5. Platelets






The platelets of mammals are small, anucleated ‘cells’ present in the peripheral blood at concentrations of approximately 150–400 × 109/L. The term ‘thrombocyte’ has also been used to identify these cells, but is more appropriately applied to the nucleated haemostatic cells of birds and reptiles. Platelets are formed by fragmentation of the cytoplasm of large, multinucleated cells (megakaryocytes) present in haematopoietic tissue. In the peripheral blood, platelets have an important role in effecting haemostasis. An inadequate number or impaired function of platelets may result in haemorrhagic diathesis and subsequent blood loss.

This chapter describes the general aspects of mammalian platelet structure and function, and the physiological and pathological mechanisms that may affect platelet concentration and function.


Platelet structure and composition

When viewed by light microscopy, platelets are typically irregularly disc-shaped, 2–4 µm in diameter and stain a neutral to pale basophilic colour with Romanowsky stains. One or more punctate basophilic granules may be observed. The morphology of platelets is similar for most species, although some variation in the shape and size may occur. The morphology of the platelets from monotremes has been studied, with the short-beaked echidna reported to have large, spindle-shaped platelets (Hawkey, 1975) and filamentous platelets (Canfield, 1998), whereas the platelets of the platypus have been described as round to ovoid in shape (Canfield and Whittington, 1983). The author has observed occasional filamentous or crescent-shaped platelets, concomitant with disc-shaped platelets, in a wide range of Australian mammals (Plate 56). Large platelets, referred to as macro-or mega-platelets (Plate 57), may be occasionally observed in clinically healthy animals and are also observed in increased numbers when platelet production is increased.

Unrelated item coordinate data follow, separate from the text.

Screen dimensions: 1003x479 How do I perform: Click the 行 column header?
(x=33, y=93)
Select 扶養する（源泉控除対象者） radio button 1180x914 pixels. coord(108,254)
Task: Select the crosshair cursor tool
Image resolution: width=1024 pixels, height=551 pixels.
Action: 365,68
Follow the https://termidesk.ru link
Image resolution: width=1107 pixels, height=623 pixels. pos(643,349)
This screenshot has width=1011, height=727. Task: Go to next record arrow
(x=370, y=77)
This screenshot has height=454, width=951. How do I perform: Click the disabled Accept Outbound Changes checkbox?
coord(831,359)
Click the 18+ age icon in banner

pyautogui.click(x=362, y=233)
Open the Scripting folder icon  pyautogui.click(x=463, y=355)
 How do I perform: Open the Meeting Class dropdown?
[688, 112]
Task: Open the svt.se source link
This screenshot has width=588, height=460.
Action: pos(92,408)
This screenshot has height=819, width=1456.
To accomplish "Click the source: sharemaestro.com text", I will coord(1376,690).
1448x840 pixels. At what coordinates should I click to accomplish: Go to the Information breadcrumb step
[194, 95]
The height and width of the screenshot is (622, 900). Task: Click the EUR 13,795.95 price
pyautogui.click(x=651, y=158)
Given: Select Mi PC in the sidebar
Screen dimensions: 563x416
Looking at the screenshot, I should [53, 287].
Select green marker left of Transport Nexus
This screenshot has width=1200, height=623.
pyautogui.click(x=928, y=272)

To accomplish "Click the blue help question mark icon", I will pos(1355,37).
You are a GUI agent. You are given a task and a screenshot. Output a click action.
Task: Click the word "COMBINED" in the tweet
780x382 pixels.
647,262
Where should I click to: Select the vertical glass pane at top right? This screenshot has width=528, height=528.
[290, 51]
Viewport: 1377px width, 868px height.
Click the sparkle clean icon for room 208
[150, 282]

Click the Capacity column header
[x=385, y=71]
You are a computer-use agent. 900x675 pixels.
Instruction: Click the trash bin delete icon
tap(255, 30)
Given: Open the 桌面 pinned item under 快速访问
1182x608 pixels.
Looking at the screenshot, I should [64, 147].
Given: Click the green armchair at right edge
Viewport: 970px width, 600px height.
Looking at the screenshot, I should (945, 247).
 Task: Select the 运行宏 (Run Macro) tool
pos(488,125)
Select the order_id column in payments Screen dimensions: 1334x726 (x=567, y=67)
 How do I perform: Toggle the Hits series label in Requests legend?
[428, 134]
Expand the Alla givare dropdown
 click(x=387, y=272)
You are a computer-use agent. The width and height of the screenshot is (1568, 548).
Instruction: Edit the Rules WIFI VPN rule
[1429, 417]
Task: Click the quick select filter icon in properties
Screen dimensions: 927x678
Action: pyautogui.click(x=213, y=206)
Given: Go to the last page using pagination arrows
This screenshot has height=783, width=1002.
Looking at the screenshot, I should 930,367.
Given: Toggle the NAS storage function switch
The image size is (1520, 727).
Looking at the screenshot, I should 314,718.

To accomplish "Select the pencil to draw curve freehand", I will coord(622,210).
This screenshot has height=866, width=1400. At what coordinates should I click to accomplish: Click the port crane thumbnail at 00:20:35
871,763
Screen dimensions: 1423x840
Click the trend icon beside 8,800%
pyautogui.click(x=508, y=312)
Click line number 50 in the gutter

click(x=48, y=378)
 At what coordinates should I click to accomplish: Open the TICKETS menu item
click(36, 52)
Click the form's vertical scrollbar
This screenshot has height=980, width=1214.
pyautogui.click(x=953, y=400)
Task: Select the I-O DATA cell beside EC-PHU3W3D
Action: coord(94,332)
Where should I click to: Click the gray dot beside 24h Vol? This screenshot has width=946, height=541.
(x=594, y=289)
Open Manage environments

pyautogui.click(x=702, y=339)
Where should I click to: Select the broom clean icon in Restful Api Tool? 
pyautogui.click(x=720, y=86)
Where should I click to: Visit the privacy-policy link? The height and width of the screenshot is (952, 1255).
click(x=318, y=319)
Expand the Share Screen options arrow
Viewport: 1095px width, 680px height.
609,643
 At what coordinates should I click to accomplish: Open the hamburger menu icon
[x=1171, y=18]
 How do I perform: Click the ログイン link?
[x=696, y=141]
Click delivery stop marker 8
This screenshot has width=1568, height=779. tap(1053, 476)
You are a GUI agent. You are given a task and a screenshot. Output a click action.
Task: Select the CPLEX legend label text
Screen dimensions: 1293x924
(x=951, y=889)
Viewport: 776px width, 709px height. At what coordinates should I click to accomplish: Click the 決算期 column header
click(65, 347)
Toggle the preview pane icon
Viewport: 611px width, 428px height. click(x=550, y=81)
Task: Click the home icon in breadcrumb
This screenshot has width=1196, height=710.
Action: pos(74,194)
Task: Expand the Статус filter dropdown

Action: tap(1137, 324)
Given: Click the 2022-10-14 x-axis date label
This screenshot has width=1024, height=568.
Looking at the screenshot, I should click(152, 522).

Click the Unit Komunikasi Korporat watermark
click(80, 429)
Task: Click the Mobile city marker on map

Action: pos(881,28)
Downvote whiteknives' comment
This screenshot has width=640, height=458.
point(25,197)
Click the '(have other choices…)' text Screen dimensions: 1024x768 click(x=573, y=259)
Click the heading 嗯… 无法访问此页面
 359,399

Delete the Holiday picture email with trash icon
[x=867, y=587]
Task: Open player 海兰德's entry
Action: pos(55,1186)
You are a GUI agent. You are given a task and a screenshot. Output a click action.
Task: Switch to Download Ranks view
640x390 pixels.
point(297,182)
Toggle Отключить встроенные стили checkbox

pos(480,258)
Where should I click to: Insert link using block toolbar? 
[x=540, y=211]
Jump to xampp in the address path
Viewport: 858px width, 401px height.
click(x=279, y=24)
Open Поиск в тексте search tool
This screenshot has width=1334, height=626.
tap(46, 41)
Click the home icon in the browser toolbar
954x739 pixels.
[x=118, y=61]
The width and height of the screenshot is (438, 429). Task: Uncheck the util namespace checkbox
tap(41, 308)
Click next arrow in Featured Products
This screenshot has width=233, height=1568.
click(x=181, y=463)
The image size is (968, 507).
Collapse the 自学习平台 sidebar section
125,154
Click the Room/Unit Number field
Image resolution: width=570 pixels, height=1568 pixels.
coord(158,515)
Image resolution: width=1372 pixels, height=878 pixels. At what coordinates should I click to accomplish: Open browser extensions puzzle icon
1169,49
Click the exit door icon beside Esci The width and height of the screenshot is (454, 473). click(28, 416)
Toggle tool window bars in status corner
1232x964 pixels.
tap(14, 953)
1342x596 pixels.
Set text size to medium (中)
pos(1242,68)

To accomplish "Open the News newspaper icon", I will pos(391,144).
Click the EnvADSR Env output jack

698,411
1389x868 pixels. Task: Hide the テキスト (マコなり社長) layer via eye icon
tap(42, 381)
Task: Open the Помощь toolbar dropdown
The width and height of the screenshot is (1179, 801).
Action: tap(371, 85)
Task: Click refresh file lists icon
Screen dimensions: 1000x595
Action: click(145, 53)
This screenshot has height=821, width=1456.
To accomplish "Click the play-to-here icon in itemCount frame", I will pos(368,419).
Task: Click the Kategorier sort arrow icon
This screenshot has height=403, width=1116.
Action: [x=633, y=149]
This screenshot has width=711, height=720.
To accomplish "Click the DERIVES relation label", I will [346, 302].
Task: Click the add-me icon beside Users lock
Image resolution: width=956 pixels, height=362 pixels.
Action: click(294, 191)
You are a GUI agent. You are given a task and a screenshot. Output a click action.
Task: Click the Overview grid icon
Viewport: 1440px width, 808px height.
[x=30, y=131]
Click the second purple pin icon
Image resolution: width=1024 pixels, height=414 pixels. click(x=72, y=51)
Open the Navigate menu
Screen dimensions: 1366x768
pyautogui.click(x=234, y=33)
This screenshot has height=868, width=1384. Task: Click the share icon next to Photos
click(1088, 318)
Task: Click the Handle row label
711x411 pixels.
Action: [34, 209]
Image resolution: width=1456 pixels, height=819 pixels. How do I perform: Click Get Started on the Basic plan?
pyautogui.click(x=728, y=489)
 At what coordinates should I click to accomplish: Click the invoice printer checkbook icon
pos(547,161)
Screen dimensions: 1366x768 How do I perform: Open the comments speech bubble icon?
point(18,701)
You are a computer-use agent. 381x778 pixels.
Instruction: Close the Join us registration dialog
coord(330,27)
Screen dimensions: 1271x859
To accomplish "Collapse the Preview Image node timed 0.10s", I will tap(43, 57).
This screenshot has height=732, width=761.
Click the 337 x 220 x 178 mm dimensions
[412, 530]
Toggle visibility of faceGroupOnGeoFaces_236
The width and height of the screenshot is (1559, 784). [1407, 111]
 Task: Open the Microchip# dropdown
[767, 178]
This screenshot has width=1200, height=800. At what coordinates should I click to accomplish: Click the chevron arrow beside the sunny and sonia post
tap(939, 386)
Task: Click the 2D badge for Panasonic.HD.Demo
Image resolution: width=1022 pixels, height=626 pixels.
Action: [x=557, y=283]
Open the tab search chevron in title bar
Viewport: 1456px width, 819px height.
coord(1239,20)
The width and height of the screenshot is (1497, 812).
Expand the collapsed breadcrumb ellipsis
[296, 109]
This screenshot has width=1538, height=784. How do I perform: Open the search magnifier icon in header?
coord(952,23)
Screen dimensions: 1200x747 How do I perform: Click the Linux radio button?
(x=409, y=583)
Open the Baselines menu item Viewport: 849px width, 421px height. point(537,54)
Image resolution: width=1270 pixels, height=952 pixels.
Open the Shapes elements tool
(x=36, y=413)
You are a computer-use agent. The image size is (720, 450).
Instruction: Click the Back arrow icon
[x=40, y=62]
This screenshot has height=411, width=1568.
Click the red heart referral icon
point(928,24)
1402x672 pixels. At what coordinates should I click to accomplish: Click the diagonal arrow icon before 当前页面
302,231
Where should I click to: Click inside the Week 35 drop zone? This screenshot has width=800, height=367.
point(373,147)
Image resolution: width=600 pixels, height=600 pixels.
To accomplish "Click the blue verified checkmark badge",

Platelets may also be morphologically characterised by their volume. The mean platelet volume (MPV) may be measured by some automated haematology analysers and used to quantify the proportion of ‘large’ platelets. The MPV was determined to be 7.2 ± 0.35 fL for red-legged pademelons (Agar and Spencer, 1993b) and 4.0–6.4 fL (n = 12) for Parma wallabies (Clark et al., unpublished data).

When examined by electron microscopy, platelets are delineated by an outer membrane and contain several cytoplasmic organelles, including filaments, microtubules, alpha-granules, ‘dense bodies’, lysosomes, mitochondria and glycogen granules (Jain, 1986; Tablin, 2000). The platelet membrane is composed of a glycocalyx, plasma membrane and, in some species, invaginations referred to as the ‘open canalicular system’ (OCS).

A dense tubular system of membrane may be evident throughout the cytoplasm. Filaments and microtubules are usually present at the periphery and give the platelet its contractile ability. Glycogen, evident as small, moderately electron-dense granules, is distributed throughout the cytoplasm. Moderately electron-dense alpha-granules and electron-dense ‘dense bodies’, mitochondria, and lysosomes may be observed throughout the cytoplasm (Plate 58). The ultrastructure of platelets from the platypus has been described (Canfield and Whittington, 1983). They are round to elongated and have organelles that include microtubules, glycogen granules, alpha-granules and small mitochondria.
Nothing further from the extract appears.